PARIS — A designer has to have a certain amount of gumption to
not only title a fashion show “The Next Era” but to take the phrase and splash
it on tank tops, opera-length leather motor racing gloves and boots.
اضافة اعلان
Especially at a time like the present, when questions about the
end of an era are front of mind, and fears about what’s next have taken on a
freighted meaning.
Yet at Dior, title and splash Maria Grazia Chiuri did, to
surprisingly effective result (slogan tees aside).
She borrowed the phrase, she said in a preview, from Italian
artist Mariella Bettineschi — the latest in the designer’s series of female
change-makers — and a series of portraits by Bettineschi of the same name that
feature women appropriated from the work of old masters and recreated —
rendered the primary protagonists of their own stories and given two sets of
eyes.
Which is, after all, what designers such as Chiuri have to do
every time they take the helm of a heritage house: go back to the past and reinvent
it, over and over again, with a new point of view.
So multiples of Bettineschi’s portraits were hung around the
show space to frame, literally, the point, as Chiuri offered up her own
reengineering of history: Dior classics, infused or overlaid with wearable
tech.
Working with an Italian company, D-Air Lab, that specializes in
protective clothing for arctic explorers and extreme athletes (the first look
in the collection was a black bodysuit covered in venous-like tubing that
mimicked the company’s temperature-regulating “undersuit”), Chiuri pulled
internal safety padding out to create a strap-on corset atop a New Look
silhouette, added external white shoulder pads (they looked sort of like
football pads) to one boned lace dress and a vest to another. A gray Bar jacket
piped in black atop skinny gray trousers contained body temp-regulating tech
within its seams.
It could have gone badly wrong. Wearable tech is not, after all,
a new idea; around the time of the Apple Watch, fashion already went there, did
that, in a flirtation that did not end particularly well. And the strap-on gear
came with some weird dangly bits, which turned out to be wires used to inflate
the padding and looked a little silly.
But while Chiuri was originally interested in revealing the
architecture of the inside, the usually hidden wires and mechanics that
represent, after all, where technology and fashion intersect (both are about
construction and what the materials can do), the result looked like nothing so
much as personal protective equipment, though not the pandemic kind we have
recently known. The kind that may, rather, help the wearer navigate an
uncomfortable next era. Whatever it might bring.

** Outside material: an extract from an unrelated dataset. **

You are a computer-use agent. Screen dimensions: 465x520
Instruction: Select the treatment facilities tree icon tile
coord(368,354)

Indeed, beyond the actual supplemental tech, the forms the tech
inspired — basket weave leather corsets shaping day dresses in tablecloth
checks and menswear grays; khaki and plaid Bar jackets with detachable quilted
nylon linings and matching gloves tucked into the pockets; cool motorcycle
leathers in primary shades; some gorgeous glistening jacquard puffers over
matching brocade trousers — looked modern.
Sometimes all it takes is considering the familiar through a
different lens, or a new point of view.
That’s what designers Patric DiCaprio and Bryn Taubensee of
Vaquera did by shifting their show from their home base of New York to
Paris.
The move rooted their aggro-school kid-provocateur “fashion fan fiction” (as
they called it in a news release) firmly in the tradition of fashion
subversives, glossed with a new level of polish as shiny as the clear ruffled
plastic that covered their lacy lingerie dresses, and as visible as the
supersize faded denim trousers or the floor-sweeping arms of gargantuan knits.

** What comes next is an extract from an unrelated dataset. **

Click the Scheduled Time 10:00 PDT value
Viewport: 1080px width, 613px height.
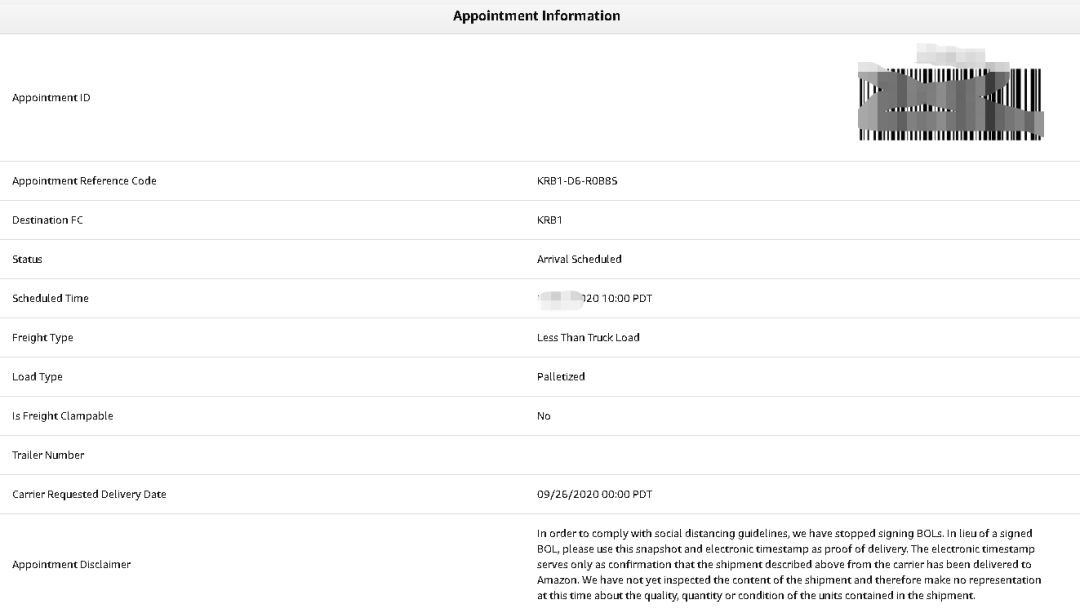pyautogui.click(x=594, y=298)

And it is what Anthony Vaccarello did at Saint Laurent, in a
terrific, tightly conceived show of nonchalant chic suspended on a razor’s
edge.
On the tension between no-nonsense outerwear — cashmere peacoats
and belted greatcoats, leather motorcycle jackets, swaddling curvy opera
jackets, giant fake furs (that’s genuinely next era) — and delicate evening
wear: bias-cut silks, wispy chiffons, sheer lace, ruched jersey.
Shoulders were broad; waists, narrow; lines, long and lean.
There was no frippery and almost no decoration, save armloads of gold and
silver bangles that seemed as much like armor as jewelry. There was a finale of
Le Smokings. Saint Laurent basics, in other words, cut with a contemporary ease
by a designer at ease with the weight of his inheritance, and with no pointless
distraction. No complicated straps or revealing bits or shoes that made it
impossible to walk.
The women in them looked entirely self-possessed. Secure in
their own skins. Ready to handle, in the most effective way, whatever does come
next. Really, that’s all anyone wants from their clothes.